Gilbert’s serious, even philosophical, nature finds occasional release on “Roseanne.” It was her recitation of a poem about personal pain in one episode that first grabbed Tewkesbury’s attention.

“I was looking over the (‘Sudie and Simpson’) script one night and had the TV on in the background,” said Tewkesbury, who has written films (“Nashville”) and directed TV movies (NBC’s “The Tenth Month” starring Carol Burnett). The script called for a 10-year-old girl, but Tewkesbury felt she needed someone older to stand up to all 6 feet-4 inches of Gossett.

“I looked up and saw Sara on television and thought, ‘That’s a really interesting-looking girl.’ I hadn’t watched ‘Roseanne’ a great deal. So I turned the sound on, stopped what I was doing and watched her. I called my casting director and said, ‘I think we found our girl.”’

Tewkesbury was delighted to see Sara walk into her interview wearing a pale, pink old-fashioned dress, bobby socks and shiny black Oxford pumps. “They were the greatest clothes,” Tewkesbury recalled. Gilbert was awarded the part on the spot.
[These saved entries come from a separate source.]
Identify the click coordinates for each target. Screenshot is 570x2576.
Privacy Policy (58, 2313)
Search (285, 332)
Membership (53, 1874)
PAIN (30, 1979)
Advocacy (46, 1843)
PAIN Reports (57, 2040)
“When I was in Georgia, we went to cast for the girl that played my best friend,” said Gilbert, who spent some time with a dialect coach to help with her Southern accent. “And that was the first time they heard me read. I was probably more nervous than the people who were being interviewed.”

Advertisement

At least one fan was convinced by Gilbert’s performance. During the early days of shooting in Georgia, Sara Flanigan, the woman who wrote the book that the movie is based on, was invited to the set.
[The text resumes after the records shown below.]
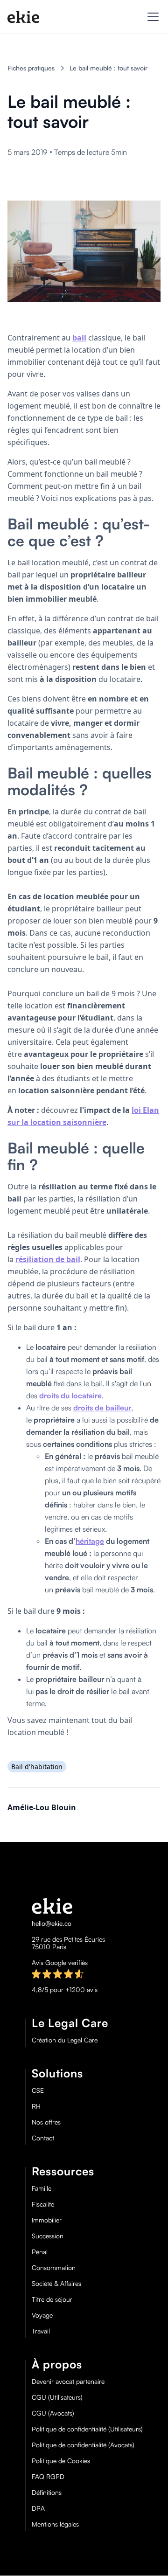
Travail (41, 2331)
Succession (47, 2236)
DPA (38, 2508)
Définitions (47, 2492)
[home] (23, 16)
“She had never even visited a movie set or anything like that before,” Barbara Gilbert said. “So the whole thing was sort of wondrous to her. And it was her book, and her words. And she saw Sara and watched Sara for a few minutes and she just started to cry. And, of course, I started to cry, because I was standing next to her.”

For her part, Sara is thankful to work on a project that may have an effect on her peers. “I think if you put yourself in a position where millions of people are going to be watching you, you have to take on some sort of responsibility. Basically, every human being in the world has a responsibility to be a role model to somebody, and do something that can be admired.”

“Sudie and Simpson” repeats Friday at 9 p.m., Saturday at 6 p.m. and Sept. 17 at 9 p.m.